NINE years after the Oberon Tigers made their return to Group 10, the club has made the agonising decision to withdraw from the 2020 premier league competition.
Tigers officials informed Group 10 delegates at Sunday's annual general meeting that they did not have the playing numbers to contest the top grade next season and would instead explore playing in the Mid West New Era Cup competition.
In a bid to see them retain some presence in Group 10 rather than switching competitions entirely, the Tigers were given an option to remain with just reserve grade and league tag teams.
No deadline was set for Oberon to make decision on their participation, but re-elected Group 10 president Linore Zamparini said the Tigers are planning to hold a meeting within the next eight to 10 days.
But in any case, the Tigers will not be playing in premier league.
"They want to go to New Era Cup, they think they can compete there, but the Group has given them the option that they can stay and play reserve grade and league tag. They are going to have a talk about that and see what they can do," he said.
"They had probably six or seven first graders move on that left them with a few good first graders, but certainly not enough to compete in the competition.
"It certainly wasn't an easy decision for them to make. They are very proud, very passionate and their record speaks for itself, they certainly didn't want that decision to have to be made.
"But they are being honest with themselves, they don't have the quality to go around in first grade. Look, at the end of the day if you go out there without that quality, you don't look good on the paddock and things certainly die away.
"It's just too hard, all you're doing then is just cruelling the guys who are trying to keep the club afloat. If they're getting smashed it's not good."
After captain-coaching the Tigers in 2019, Josh Starling was one of the big names not to sign on for next season. The former NRL enforcer initially planned to have 2020 off, but has since signed with Bathurst Panthers.
But he was not the only departure from this year's squad which led to Tigers officials having to make the difficult decision to withdraw from premier league and possibly Group 10 entirely, as the Mid West competition does have a league tag competition to cater for their female players.
The Tigers were one of Group 10's foundation clubs, playing in the inaugural season in 1948, and since then has won 11 first grade titles including seven straight between 1961 and 1967.
Oberon has previously had a stint in the Mid West competition during the 2000s, winning the 2003 premiership before re-joining Group 10 in 2012.
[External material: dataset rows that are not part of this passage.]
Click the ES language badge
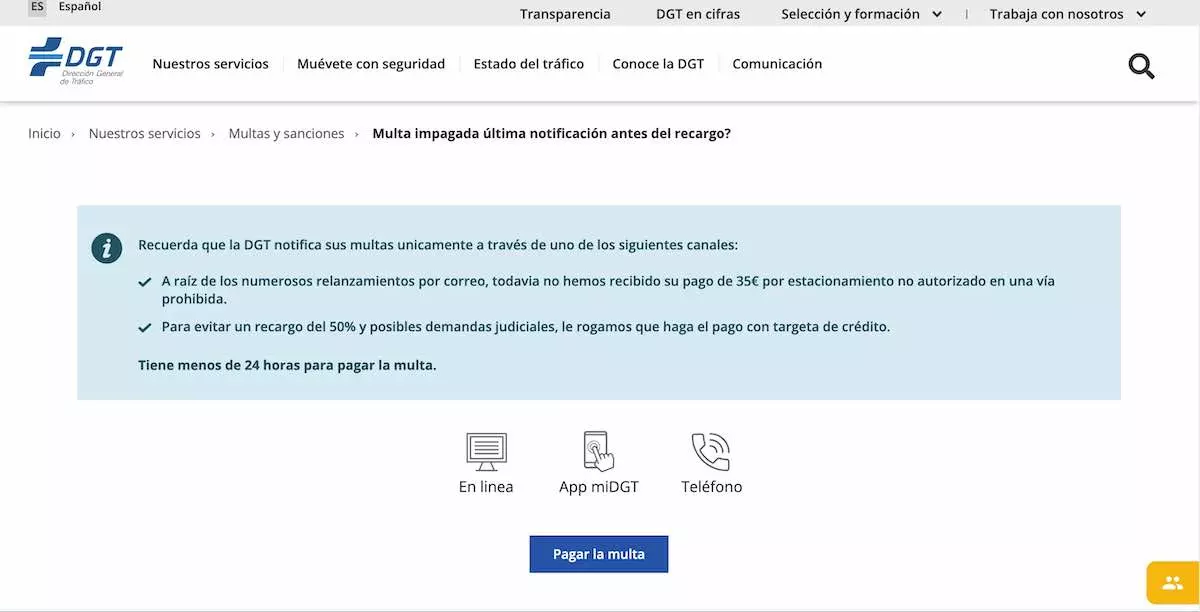The image size is (1200, 612). [36, 7]
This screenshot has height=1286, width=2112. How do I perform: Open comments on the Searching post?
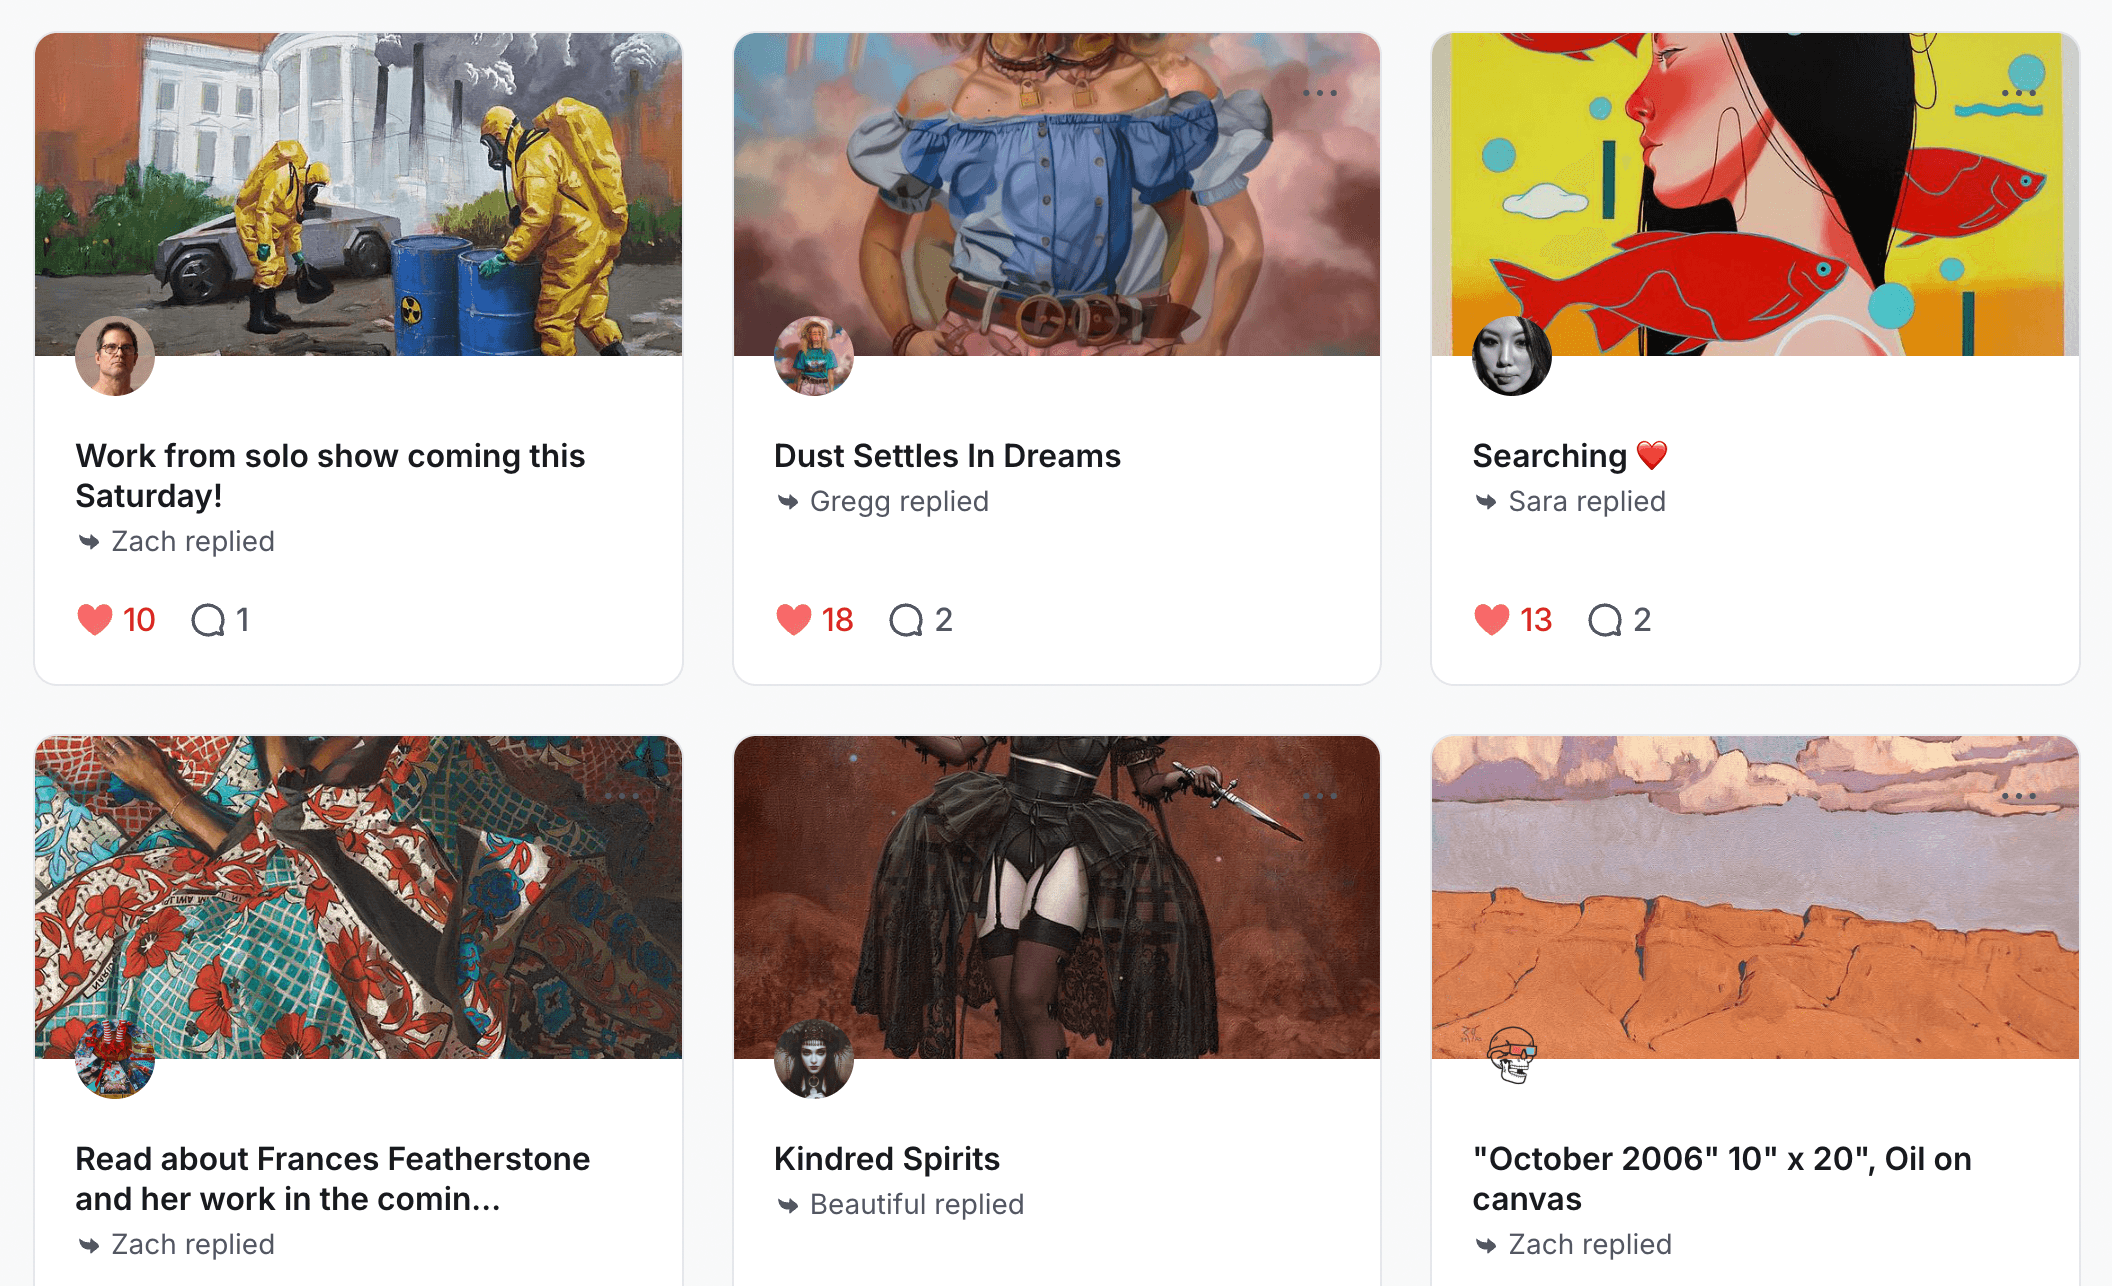[1605, 620]
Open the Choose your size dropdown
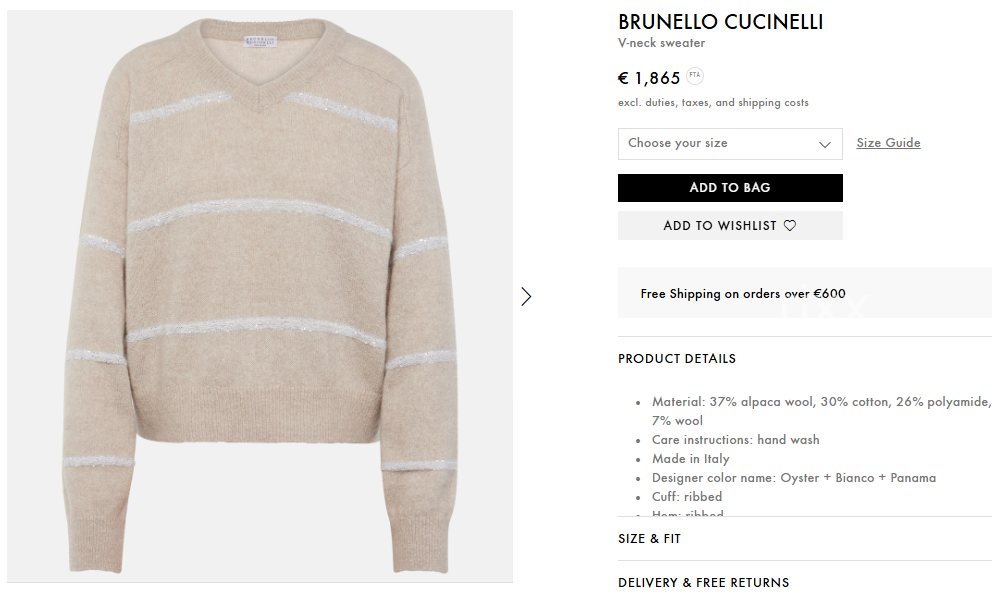The width and height of the screenshot is (992, 598). pos(730,144)
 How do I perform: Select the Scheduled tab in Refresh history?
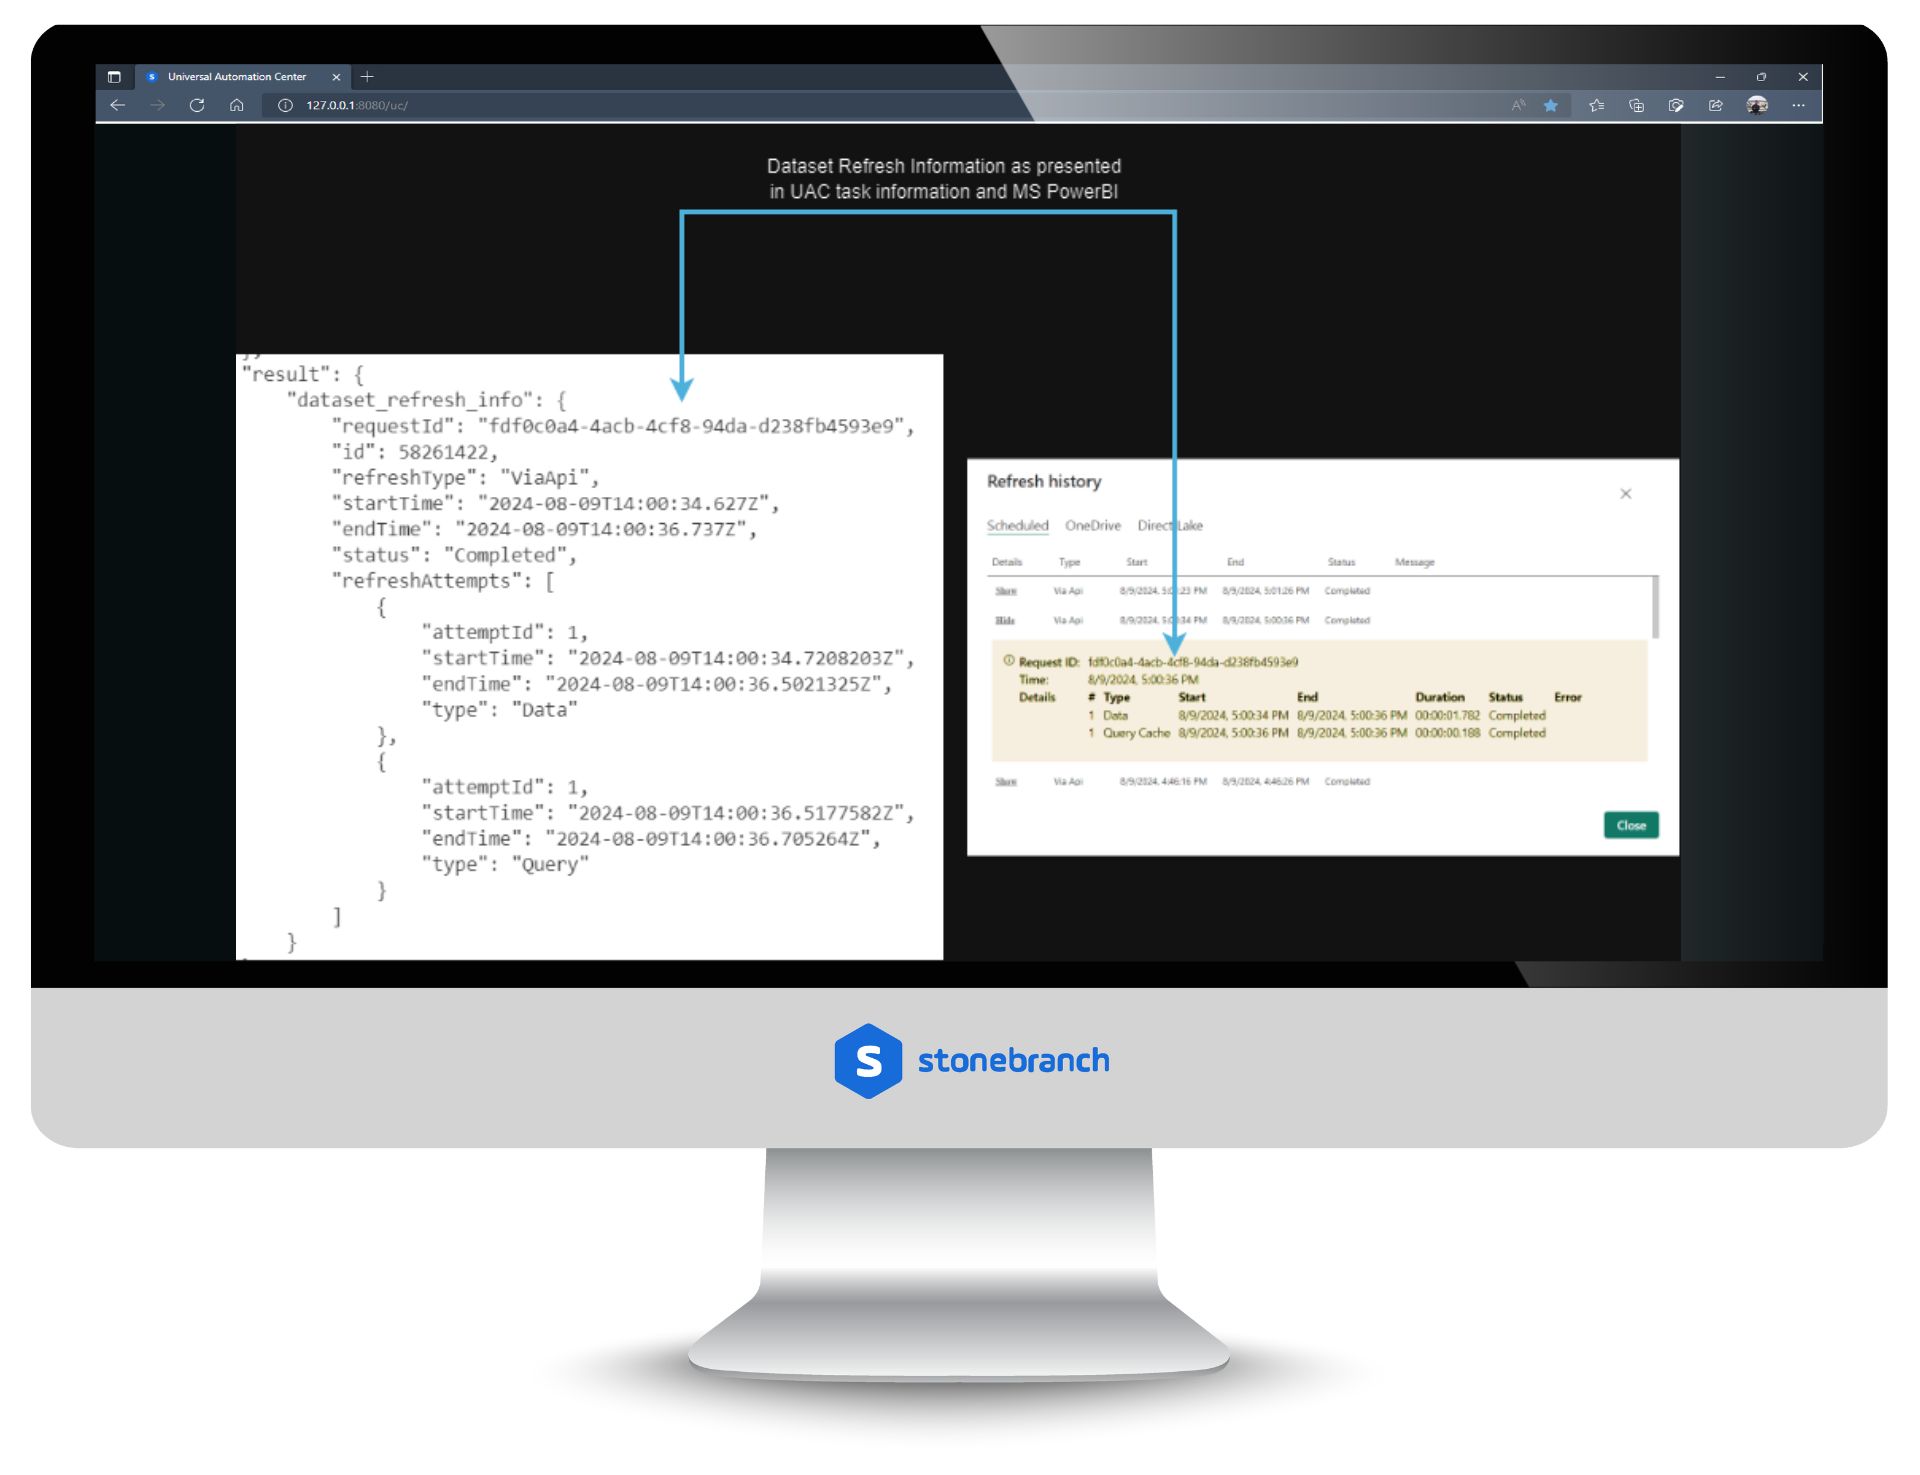[1018, 525]
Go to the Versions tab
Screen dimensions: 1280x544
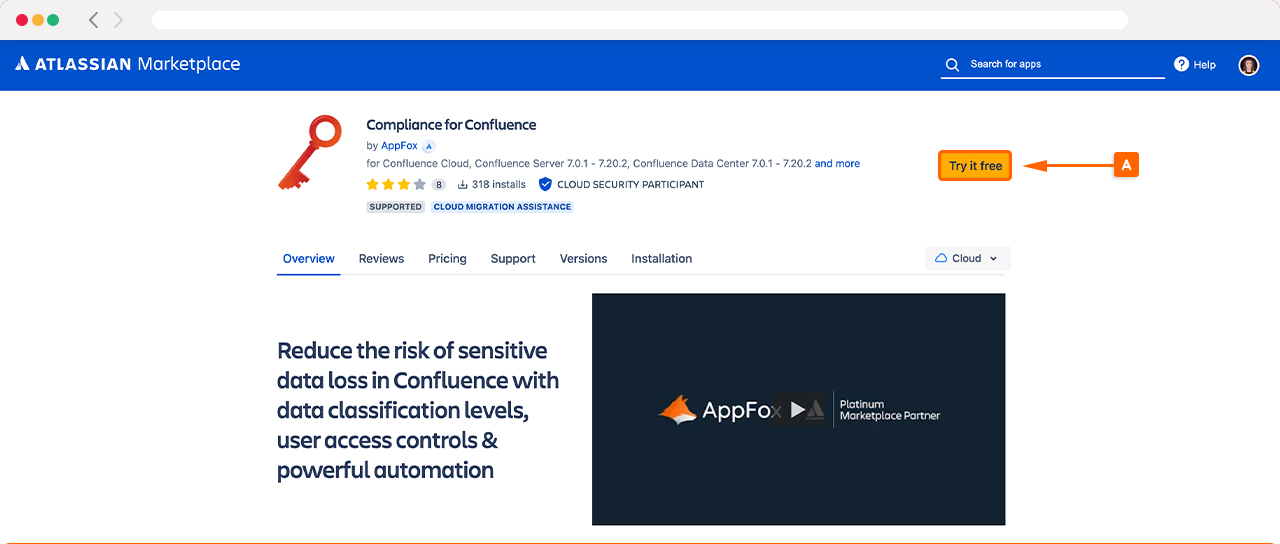point(583,258)
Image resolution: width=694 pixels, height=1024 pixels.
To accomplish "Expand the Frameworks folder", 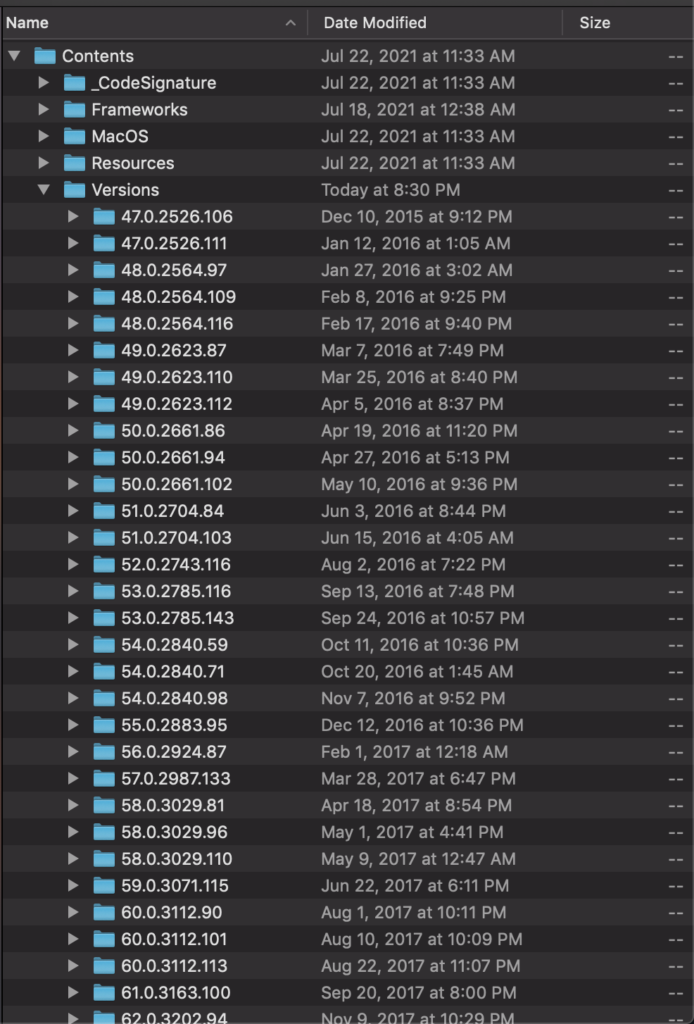I will tap(43, 110).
It took the Tigers more than a year to post their first win after returning - it came in 2013 when downing St Pat's 32-10 - and they finished that campaign in fifth.
Since then the Tigers have finished eighth (2014), last (2015), runners-up with a 23-22 loss to Orange CYMS in the 2017 grand final, fifth (2018) and this season won five of 17 games to place seventh.
While the Tigers have enjoyed strong support during that time - especially when former NRL prop George Rose played in season 2016 - getting juniors to filter through the ranks proved much tougher.
"The biggest issue they've got out there is that there's no juniors coming through, the juniors only go to under 10s and it is going to be a while before they filter through to under 18s. It's a grassroots thing, everywhere struggles a bit I think, but particularly in smaller communities like Oberon, Blayney, Cowra, it's pretty tough," Zamparini said.
"There's a lot of tradition there, they're one of the grassroots clubs, they're one of the great clubs and when they came back in [to Group 10 in 2012] it certainly benefited everyone because they certainly got a crowd. The town gets behind them and they have support everywhere they go."
Meanwhile, despite talk the Mudgee Dragons would pursue a shift to Group 11, the club has elected to remain in Group 10 for season 2020.
Late last month Dragons president Sebastian Flack revealed he wanted his club to make the move and Group 11 officials were open to the idea.
But following a structural change with the state bodies - New South Wales Rugby League and Country Rugby League - Zamparini was not surprised the Dragons decided against pursuing a switch.
"It's not that easy to just say that you're going to pack your bags up and go somewhere else, there's a lot protocol, there's a lot of checks and crosses you've got to go through," he said.
"With the change only in the last couple of weeks of New South Wales and Country Rugby League amalgamating into New South Wales Rugby League, those guys have got to feel their way through things as well and I don't there would be changes in any Group at the moment, I don't think they would let that happen at the moment."
On a personal note, Zamparini is looking forward to another season at the helm of Group 10 after initially intending to stand down after more than a decade as president.
"I was going to step away this year, but they sort of talked me into staying another year. Look I've still got the passion, I still like it and I'm happy to give it a go," he said.
"The thing in my favour is that I don't really have an agenda, I'm just there for the rugby league, I love my rugby league. I think it will be 13 years I've done it now - it's a long time so I must be doing something right.
"In saying that a lot is thanks to the board, they've been a great committee over the years. We share the workload and we get the job done - there are no agendas, we just go in and do the job and what's best for our game of rugby league in the area."